EXTRACTED TEXT —
○ ○ ○ ○
Robert York of Tulsa, Oklahoma, offers this suggestion to those who can juggle six rings. His well-choreographed progressive reduction of rings features skill and flash. Logically enough, he calls it: 6-5-4-3-2-1.
It begins with juggling three in each hand. Use a standard alternating pattern; right, left, right, left so you can change to five without changing the timing of throws. Pull one down over your head with the right hand and throw next left across to the right hand to go into five.
From the five ring cascade, pull another right down and go into two in each hand. Pull another right down, make a crossing left throw and go into three in the right hand only.
Pull one of those down, and double pancake flip the next throw high. Catch the last ring in your right hand and pull it down over your head. The last move is to then catch the pancake flip over your head with no hands. Take a bow.
York goes two full rounds with six rings at the beginning. He says it's also possible to start the six by throwing pairs and work to the five ring cascade from there. For people who can't do six rings, he points out that the reduction routine can begin just as well at a lower number level.
A three ring pattern York likes uses frisbee-type throws. He tosses the rings flat across in front of his body, but adds a wrinkle. His tosses go over the top of the incoming ring rather than to the outside, and he makes catches further in front of his body. The motion of the hands is rolling over each other rather than moving from outside to inside. This is an attractive and not overly difficult variation on the standard flat ring cascade.
○ ○ ○ ○
DATA EXTRACT —
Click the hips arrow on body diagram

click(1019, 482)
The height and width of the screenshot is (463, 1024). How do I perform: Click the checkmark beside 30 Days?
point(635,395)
○ ○ ○ ○
PROBLEM STATEMENT — Summarize the text about Robert York's ring juggling in two sentences.

TASK ANSWER — Robert York of Tulsa, Oklahoma, offers jugglers who can handle six rings a routine called 6-5-4-3-2-1, in which they drop from three rings in each hand to five, then four, then three in the right hand only, and finish by catching a high double pancake flip over the head with no hands. He notes that the routine can also begin at a lower number, and he also likes a three-ring variation on the flat ring cascade in which frisbee-type tosses go over the top of the incoming ring, with catches made further in front of the body.